US, Mexico reach NAFTA deal as pressure turns to Canada

US, Mexico reach NAFTA deal as pressure turns to Canada

The countries are said to have agreed that automakers who don't comply with the new NAFTA rules will pay a 2.5 per cent tariff, the same as they would if they skirted the existing NAFTA, while any new Mexican plants wouldn't have a guarantee.

United States Trade Representative Robert Lighthizer, left, and Mexican Secretary of Economy Idelfonso Guajardo, right, walk to the White House on Monday August 27, 2018. He explained he plans to terminate the North American Free Trade Agreement and replace it with "the United States-Mexico Trade Agreement".

The U.S. and Mexico are hoping for a full deal with Canada by the end of the week, so current Mexican President Enrique Pena Nieto can sign it before he leaves office December 1. Trump says negotiations with Canada have yet to begin and called on the country to negotiate fairly.

If trilateral talks collapse, Canada would suffer a GDP loss of US$37 billion, compared with US$40 billion in the U.S, and US$22 billion in Mexico, according to the report.

Negotiations between the three trade partners have dragged on for more than a year and repeated threats by Trump that he would ditch the 1994 accord have roiled financial markets, putting pressure on the Mexican peso and the Canadian dollar.

The agreement between the U.S. and Mexico on Monday was a significant marker in the yearlong effort to renegotiate the trilateral trade pact, sweeping away key obstacles impacting the USA and Mexico that had held up trilateral talks. He called the agreement "a really good deal for both countries", and added that negotiations with Canada will start soon, or additional tariffs on Canadian imports will be applied.

Canada's foreign minister, Chrystia Freeland, spent most of her time on visits to the US lobbying governors and congressmen rather than talking seriously to our trade negotiators.

The deal would require 75 percent of auto content to be made in the NAFTA region, up from the current level of 62.5 percent, a USA trade official said. The new deal with Mexico would be signed in November.

Mr Trump has been critical of NAFTA, signed in 1994, which he blamed for sending United States manufacturing jobs to Mexico. But what Trump's going for here is headlines saying he won ... and too many USA media outlets will probably give him that. But Trump and other critics say it encouraged US manufacturers to move south of the border to exploit low-wage Mexican labor.
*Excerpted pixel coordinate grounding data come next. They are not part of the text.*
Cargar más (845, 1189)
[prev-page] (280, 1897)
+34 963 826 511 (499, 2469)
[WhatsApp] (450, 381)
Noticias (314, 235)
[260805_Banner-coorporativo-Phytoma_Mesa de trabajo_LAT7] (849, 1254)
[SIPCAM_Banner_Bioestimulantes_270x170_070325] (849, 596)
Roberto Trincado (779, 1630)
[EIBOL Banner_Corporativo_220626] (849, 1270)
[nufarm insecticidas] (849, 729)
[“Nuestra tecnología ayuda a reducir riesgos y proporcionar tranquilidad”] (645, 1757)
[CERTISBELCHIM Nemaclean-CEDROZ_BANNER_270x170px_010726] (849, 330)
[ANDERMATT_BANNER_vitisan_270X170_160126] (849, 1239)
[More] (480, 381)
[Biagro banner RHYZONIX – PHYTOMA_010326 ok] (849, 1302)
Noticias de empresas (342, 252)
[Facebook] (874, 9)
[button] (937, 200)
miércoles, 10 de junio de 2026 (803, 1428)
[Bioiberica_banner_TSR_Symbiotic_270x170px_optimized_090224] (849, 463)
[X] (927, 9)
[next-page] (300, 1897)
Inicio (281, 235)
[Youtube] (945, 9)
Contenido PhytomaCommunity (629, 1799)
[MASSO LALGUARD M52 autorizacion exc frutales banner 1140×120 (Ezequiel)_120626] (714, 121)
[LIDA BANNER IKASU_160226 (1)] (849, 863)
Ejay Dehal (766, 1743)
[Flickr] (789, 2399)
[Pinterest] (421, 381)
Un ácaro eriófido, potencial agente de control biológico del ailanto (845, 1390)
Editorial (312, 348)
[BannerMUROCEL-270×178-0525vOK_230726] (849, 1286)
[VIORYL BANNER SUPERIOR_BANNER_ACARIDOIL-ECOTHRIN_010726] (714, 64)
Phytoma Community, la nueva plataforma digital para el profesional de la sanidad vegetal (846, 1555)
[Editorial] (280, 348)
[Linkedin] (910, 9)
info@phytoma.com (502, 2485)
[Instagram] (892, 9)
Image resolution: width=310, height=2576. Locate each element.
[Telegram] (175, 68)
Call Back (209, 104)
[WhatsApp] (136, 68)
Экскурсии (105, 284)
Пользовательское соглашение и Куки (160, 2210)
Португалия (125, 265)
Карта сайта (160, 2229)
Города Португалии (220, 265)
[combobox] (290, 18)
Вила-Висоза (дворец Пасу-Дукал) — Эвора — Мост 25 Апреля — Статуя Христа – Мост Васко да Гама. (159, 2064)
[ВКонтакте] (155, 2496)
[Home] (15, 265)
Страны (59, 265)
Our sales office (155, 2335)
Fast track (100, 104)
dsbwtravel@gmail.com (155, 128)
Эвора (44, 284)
"I believe the president is on the phone", Trump said, getting no response. All of these remaining sticking points require Canada to return to the bargaining table to resolve.

She now is on a European trip but Guajardo said last week Freeland had indicated she would be available as soon as the United States and Mexico were ready to move to the next phase. The U.S. wanted to bring back auto manufacturing jobs that had gone to Mexico. They then would either agree to a new 16-year deal or the pact would expire. Trump flipped states like Michigan, Pennsylvania, and OH from Democrat to Republican in 2016 by promising economic prosperity in part by improving trade deals.

Trump used his announcement on Monday to gripe about Canadian tariffs on American dairy products.